Problem details: Line by line, return the data exactly as shown.
%%
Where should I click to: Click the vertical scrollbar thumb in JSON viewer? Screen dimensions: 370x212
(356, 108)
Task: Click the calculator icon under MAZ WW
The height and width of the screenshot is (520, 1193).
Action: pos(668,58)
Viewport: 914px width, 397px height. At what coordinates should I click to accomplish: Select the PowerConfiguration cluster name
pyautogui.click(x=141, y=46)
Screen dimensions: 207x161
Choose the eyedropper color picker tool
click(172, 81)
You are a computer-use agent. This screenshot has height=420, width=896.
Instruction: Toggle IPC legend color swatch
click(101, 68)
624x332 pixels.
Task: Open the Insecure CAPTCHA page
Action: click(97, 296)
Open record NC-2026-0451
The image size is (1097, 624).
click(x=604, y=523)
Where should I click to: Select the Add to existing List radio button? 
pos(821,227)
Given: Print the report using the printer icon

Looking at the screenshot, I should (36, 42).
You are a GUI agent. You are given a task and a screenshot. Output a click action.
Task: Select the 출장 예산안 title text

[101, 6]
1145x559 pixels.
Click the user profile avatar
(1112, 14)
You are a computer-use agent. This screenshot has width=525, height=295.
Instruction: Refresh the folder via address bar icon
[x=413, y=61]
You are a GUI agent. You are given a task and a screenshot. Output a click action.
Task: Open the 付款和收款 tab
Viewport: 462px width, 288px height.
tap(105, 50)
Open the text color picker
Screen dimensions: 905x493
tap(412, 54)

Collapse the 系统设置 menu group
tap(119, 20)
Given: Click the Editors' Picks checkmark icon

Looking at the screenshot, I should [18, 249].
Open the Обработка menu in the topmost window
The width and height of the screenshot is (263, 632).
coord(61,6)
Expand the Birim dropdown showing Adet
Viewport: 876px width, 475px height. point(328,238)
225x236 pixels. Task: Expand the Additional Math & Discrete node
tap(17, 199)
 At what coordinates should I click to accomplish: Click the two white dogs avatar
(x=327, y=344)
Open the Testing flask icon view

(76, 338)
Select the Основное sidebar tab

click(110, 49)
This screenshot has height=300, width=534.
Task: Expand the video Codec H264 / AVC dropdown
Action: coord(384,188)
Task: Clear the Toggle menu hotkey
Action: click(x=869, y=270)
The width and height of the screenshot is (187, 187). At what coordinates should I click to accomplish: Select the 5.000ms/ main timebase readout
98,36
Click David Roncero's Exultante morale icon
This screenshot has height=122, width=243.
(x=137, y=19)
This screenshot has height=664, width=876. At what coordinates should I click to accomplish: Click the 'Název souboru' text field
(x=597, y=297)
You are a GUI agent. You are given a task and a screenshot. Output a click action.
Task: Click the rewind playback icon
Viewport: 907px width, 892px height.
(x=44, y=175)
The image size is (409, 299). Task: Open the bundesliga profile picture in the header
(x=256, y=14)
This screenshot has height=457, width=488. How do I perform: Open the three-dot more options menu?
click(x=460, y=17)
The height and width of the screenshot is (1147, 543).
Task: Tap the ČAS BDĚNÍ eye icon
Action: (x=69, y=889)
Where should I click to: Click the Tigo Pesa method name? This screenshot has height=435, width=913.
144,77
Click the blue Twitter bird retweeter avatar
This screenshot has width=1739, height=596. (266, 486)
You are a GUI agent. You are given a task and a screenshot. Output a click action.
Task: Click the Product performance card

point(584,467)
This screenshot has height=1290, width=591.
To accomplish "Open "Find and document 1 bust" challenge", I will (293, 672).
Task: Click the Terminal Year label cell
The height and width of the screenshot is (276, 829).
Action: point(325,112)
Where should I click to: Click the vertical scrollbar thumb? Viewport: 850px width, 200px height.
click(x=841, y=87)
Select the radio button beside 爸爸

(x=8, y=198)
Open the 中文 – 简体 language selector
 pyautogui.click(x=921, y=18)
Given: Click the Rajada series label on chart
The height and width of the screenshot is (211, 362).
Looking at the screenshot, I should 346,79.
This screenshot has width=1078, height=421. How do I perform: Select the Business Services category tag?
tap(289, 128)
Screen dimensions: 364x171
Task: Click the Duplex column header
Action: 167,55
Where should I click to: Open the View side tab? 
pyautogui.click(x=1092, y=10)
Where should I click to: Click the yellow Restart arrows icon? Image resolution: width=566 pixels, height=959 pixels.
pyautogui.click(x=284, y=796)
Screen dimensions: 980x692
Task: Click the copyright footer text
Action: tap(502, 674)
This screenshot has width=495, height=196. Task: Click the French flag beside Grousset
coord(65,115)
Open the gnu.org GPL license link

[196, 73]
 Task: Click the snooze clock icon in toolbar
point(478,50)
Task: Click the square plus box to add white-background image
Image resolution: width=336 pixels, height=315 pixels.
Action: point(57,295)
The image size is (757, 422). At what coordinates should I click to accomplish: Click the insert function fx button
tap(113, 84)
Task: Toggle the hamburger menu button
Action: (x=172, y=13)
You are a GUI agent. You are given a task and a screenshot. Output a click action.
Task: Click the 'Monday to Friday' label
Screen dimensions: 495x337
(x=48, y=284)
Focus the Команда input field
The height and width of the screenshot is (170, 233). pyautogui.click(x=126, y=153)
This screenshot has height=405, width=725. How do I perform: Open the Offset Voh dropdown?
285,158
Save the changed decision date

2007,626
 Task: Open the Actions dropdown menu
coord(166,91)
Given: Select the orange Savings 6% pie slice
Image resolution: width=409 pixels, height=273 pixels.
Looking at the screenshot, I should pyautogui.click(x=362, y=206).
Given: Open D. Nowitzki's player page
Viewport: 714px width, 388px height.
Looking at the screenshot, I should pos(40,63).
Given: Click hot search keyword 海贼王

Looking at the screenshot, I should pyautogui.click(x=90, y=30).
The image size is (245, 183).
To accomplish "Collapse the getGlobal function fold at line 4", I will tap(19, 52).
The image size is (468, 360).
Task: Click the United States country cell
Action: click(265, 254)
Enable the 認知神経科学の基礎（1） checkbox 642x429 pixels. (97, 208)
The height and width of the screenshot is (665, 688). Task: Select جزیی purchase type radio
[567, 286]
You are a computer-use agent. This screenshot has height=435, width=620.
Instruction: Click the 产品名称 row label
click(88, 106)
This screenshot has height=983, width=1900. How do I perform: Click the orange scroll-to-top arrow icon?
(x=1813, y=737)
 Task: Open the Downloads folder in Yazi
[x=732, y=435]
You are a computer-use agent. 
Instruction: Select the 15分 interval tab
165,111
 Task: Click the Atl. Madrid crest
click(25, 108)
%%
Exercise response:
Where should I click to: Click the vertical scrollbar thumb in JSON viewer? Screen dimensions: 370x212
(356, 108)
Task: Click the calculator icon under MAZ WW
The height and width of the screenshot is (520, 1193).
Action: pos(668,58)
Viewport: 914px width, 397px height. At what coordinates should I click to accomplish: Select the PowerConfiguration cluster name
pyautogui.click(x=141, y=46)
Screen dimensions: 207x161
Choose the eyedropper color picker tool
click(172, 81)
You are a computer-use agent. This screenshot has height=420, width=896.
Instruction: Toggle IPC legend color swatch
click(101, 68)
624x332 pixels.
Task: Open the Insecure CAPTCHA page
Action: click(97, 296)
Open record NC-2026-0451
The image size is (1097, 624).
click(x=604, y=523)
Where should I click to: Select the Add to existing List radio button? 
pos(821,227)
Given: Print the report using the printer icon

Looking at the screenshot, I should (36, 42).
You are a GUI agent. You are given a task and a screenshot. Output a click action.
Task: Select the 출장 예산안 title text

[101, 6]
1145x559 pixels.
Click the user profile avatar
(1112, 14)
You are a computer-use agent. This screenshot has width=525, height=295.
Instruction: Refresh the folder via address bar icon
[x=413, y=61]
You are a GUI agent. You are given a task and a screenshot. Output a click action.
Task: Open the 付款和收款 tab
Viewport: 462px width, 288px height.
tap(105, 50)
Open the text color picker
Screen dimensions: 905x493
tap(412, 54)

Collapse the 系统设置 menu group
tap(119, 20)
Given: Click the Editors' Picks checkmark icon

Looking at the screenshot, I should [18, 249].
Open the Обработка menu in the topmost window
The width and height of the screenshot is (263, 632).
coord(61,6)
Expand the Birim dropdown showing Adet
Viewport: 876px width, 475px height. point(328,238)
225x236 pixels. Task: Expand the Additional Math & Discrete node
tap(17, 199)
 At what coordinates should I click to accomplish: Click the two white dogs avatar
(x=327, y=344)
Open the Testing flask icon view

(76, 338)
Select the Основное sidebar tab

click(110, 49)
This screenshot has height=300, width=534.
Task: Expand the video Codec H264 / AVC dropdown
Action: coord(384,188)
Task: Clear the Toggle menu hotkey
Action: click(x=869, y=270)
The width and height of the screenshot is (187, 187). At what coordinates should I click to accomplish: Select the 5.000ms/ main timebase readout
98,36
Click David Roncero's Exultante morale icon
This screenshot has height=122, width=243.
(x=137, y=19)
This screenshot has height=664, width=876. At what coordinates should I click to accomplish: Click the 'Název souboru' text field
(x=597, y=297)
You are a GUI agent. You are given a task and a screenshot. Output a click action.
Task: Click the rewind playback icon
Viewport: 907px width, 892px height.
(x=44, y=175)
The image size is (409, 299). Task: Open the bundesliga profile picture in the header
(x=256, y=14)
This screenshot has height=457, width=488. How do I perform: Open the three-dot more options menu?
click(x=460, y=17)
The height and width of the screenshot is (1147, 543).
Task: Tap the ČAS BDĚNÍ eye icon
Action: (x=69, y=889)
Where should I click to: Click the Tigo Pesa method name? This screenshot has height=435, width=913.
144,77
Click the blue Twitter bird retweeter avatar
This screenshot has width=1739, height=596. (266, 486)
You are a GUI agent. You are given a task and a screenshot. Output a click action.
Task: Click the Product performance card

point(584,467)
This screenshot has height=1290, width=591.
To accomplish "Open "Find and document 1 bust" challenge", I will (293, 672).
Task: Click the Terminal Year label cell
The height and width of the screenshot is (276, 829).
Action: point(325,112)
Where should I click to: Click the vertical scrollbar thumb? Viewport: 850px width, 200px height.
click(x=841, y=87)
Select the radio button beside 爸爸

(x=8, y=198)
Open the 中文 – 简体 language selector
 pyautogui.click(x=921, y=18)
Given: Click the Rajada series label on chart
The height and width of the screenshot is (211, 362).
Looking at the screenshot, I should 346,79.
This screenshot has width=1078, height=421. How do I perform: Select the Business Services category tag?
tap(289, 128)
Screen dimensions: 364x171
Task: Click the Duplex column header
Action: 167,55
Where should I click to: Open the View side tab? 
pyautogui.click(x=1092, y=10)
Where should I click to: Click the yellow Restart arrows icon? Image resolution: width=566 pixels, height=959 pixels.
pyautogui.click(x=284, y=796)
Screen dimensions: 980x692
Task: Click the copyright footer text
Action: tap(502, 674)
This screenshot has width=495, height=196. Task: Click the French flag beside Grousset
coord(65,115)
Open the gnu.org GPL license link

[196, 73]
 Task: Click the snooze clock icon in toolbar
point(478,50)
Task: Click the square plus box to add white-background image
Image resolution: width=336 pixels, height=315 pixels.
Action: point(57,295)
The image size is (757, 422). At what coordinates should I click to accomplish: Click the insert function fx button
tap(113, 84)
Task: Toggle the hamburger menu button
Action: (x=172, y=13)
You are a GUI agent. You are given a task and a screenshot. Output a click action.
Task: Click the 'Monday to Friday' label
Screen dimensions: 495x337
(x=48, y=284)
Focus the Команда input field
The height and width of the screenshot is (170, 233). pyautogui.click(x=126, y=153)
This screenshot has height=405, width=725. How do I perform: Open the Offset Voh dropdown?
285,158
Save the changed decision date

2007,626
 Task: Open the Actions dropdown menu
coord(166,91)
Given: Select the orange Savings 6% pie slice
Image resolution: width=409 pixels, height=273 pixels.
Looking at the screenshot, I should pyautogui.click(x=362, y=206).
Given: Open D. Nowitzki's player page
Viewport: 714px width, 388px height.
Looking at the screenshot, I should pos(40,63).
Given: Click hot search keyword 海贼王

Looking at the screenshot, I should pyautogui.click(x=90, y=30).
The image size is (245, 183).
To accomplish "Collapse the getGlobal function fold at line 4", I will tap(19, 52).
The image size is (468, 360).
Task: Click the United States country cell
Action: click(265, 254)
Enable the 認知神経科学の基礎（1） checkbox 642x429 pixels. (97, 208)
The height and width of the screenshot is (665, 688). Task: Select جزیی purchase type radio
[567, 286]
You are a computer-use agent. This screenshot has height=435, width=620.
Instruction: Click the 产品名称 row label
click(88, 106)
This screenshot has height=983, width=1900. How do I perform: Click the orange scroll-to-top arrow icon?
(x=1813, y=737)
 Task: Open the Downloads folder in Yazi
[x=732, y=435]
You are a computer-use agent. 
Instruction: Select the 15分 interval tab
165,111
 Task: Click the Atl. Madrid crest
click(25, 108)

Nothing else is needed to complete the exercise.